- TASK:
Pull every line with "computer" from the entries below.

*** DATA UNDER STUDY Section Begins ***

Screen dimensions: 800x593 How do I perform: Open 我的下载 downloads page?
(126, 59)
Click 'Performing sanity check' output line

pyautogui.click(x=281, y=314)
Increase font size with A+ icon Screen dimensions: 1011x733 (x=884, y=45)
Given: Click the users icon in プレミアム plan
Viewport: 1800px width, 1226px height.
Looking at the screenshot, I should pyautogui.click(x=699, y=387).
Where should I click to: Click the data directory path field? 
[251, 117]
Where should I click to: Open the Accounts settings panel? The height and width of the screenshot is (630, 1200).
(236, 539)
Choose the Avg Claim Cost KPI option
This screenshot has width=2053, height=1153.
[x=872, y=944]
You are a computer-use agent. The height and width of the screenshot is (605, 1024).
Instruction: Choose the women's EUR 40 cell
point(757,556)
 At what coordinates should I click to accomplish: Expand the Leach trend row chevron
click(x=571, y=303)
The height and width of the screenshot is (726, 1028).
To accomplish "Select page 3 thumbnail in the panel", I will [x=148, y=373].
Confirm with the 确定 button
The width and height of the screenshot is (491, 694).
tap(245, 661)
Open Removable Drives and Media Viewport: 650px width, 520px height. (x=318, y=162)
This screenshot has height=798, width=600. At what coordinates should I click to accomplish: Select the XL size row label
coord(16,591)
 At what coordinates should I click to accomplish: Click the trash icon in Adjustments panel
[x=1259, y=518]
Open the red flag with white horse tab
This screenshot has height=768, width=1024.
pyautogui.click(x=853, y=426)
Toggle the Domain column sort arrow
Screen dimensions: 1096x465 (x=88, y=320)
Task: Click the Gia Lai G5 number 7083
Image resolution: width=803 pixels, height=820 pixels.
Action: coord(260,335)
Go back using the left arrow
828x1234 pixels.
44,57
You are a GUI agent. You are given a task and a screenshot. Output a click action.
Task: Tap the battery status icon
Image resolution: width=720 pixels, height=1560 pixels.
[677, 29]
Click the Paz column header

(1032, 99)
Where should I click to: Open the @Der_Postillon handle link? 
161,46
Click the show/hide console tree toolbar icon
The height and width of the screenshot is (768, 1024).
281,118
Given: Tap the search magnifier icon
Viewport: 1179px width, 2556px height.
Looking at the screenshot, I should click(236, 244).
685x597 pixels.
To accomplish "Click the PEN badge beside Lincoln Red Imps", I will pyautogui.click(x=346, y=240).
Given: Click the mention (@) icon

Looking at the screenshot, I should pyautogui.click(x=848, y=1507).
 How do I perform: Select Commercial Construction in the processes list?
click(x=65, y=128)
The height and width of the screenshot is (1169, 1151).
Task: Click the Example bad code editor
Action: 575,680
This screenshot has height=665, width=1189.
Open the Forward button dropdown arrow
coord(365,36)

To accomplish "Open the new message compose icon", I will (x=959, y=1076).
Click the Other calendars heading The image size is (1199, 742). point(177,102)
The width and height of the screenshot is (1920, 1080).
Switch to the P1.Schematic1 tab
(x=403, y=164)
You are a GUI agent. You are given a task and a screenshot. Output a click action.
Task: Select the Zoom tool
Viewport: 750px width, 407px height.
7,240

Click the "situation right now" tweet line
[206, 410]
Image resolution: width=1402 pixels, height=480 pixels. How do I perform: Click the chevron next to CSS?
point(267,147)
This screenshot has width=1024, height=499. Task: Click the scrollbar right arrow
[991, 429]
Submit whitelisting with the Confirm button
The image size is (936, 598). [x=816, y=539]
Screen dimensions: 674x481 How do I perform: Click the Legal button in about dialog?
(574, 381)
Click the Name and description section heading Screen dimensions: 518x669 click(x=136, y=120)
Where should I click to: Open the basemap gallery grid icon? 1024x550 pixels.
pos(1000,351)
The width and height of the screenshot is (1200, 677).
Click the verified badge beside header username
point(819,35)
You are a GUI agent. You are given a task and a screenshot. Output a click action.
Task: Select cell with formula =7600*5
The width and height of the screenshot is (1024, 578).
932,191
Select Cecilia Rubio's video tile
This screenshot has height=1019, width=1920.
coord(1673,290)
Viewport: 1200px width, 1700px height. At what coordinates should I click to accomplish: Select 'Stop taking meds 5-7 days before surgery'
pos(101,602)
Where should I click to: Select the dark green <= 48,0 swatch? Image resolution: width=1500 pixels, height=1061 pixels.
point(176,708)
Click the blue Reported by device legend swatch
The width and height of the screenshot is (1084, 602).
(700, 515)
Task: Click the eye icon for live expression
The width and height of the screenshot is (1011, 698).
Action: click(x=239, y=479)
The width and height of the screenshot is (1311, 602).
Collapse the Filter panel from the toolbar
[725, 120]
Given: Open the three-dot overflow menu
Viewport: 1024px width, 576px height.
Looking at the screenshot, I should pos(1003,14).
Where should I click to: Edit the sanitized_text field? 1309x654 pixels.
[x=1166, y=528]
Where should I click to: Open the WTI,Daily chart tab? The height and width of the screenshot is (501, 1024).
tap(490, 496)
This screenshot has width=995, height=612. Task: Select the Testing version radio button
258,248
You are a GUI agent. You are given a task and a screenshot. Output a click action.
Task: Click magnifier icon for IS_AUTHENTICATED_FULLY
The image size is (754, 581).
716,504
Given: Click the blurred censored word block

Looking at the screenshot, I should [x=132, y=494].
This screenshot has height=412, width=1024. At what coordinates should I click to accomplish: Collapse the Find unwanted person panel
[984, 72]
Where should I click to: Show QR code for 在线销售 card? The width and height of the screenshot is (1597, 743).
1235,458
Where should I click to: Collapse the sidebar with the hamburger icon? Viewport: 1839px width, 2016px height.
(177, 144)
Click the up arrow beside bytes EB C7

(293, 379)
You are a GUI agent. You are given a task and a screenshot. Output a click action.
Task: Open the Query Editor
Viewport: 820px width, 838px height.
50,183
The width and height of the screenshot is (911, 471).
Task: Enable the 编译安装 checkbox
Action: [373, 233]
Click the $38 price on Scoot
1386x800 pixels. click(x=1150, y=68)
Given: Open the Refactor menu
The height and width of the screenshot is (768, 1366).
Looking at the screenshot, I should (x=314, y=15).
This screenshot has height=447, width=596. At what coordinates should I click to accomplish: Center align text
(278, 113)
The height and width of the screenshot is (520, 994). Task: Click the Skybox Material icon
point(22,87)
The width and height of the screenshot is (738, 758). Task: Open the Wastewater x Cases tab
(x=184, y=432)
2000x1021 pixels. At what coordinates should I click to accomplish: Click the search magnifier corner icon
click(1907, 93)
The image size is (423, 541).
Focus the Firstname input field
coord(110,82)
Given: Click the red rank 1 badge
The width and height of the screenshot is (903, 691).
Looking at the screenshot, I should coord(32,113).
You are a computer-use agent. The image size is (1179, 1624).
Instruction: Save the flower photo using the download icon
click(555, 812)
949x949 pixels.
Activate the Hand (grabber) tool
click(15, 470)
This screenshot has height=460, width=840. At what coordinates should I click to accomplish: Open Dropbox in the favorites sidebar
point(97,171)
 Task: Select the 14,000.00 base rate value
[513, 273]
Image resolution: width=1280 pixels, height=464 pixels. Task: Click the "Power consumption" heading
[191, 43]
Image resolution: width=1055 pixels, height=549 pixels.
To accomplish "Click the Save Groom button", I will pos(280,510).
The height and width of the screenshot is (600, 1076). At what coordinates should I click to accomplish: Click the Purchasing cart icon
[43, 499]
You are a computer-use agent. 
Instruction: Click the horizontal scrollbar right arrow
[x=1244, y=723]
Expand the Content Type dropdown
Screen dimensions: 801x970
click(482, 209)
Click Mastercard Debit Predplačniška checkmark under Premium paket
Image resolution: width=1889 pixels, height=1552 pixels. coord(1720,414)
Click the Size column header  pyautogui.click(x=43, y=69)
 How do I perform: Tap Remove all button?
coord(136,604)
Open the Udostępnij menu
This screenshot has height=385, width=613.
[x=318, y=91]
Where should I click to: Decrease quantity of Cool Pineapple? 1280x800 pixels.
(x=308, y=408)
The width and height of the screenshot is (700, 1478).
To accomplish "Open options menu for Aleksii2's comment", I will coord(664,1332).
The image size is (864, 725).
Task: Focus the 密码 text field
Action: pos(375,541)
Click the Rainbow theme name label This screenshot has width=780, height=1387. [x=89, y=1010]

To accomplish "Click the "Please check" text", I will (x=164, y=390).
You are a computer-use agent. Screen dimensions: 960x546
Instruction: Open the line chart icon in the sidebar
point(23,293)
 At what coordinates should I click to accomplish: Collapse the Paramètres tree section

*** DATA UNDER STUDY Section Ends ***

- RESULT:
You are a computer-use agent. The height and width of the screenshot is (605, 1024).
You are a computer-use agent. The image size is (1179, 1624).
You are a computer-use agent. 
You are a computer-use agent. Screen dimensions: 960x546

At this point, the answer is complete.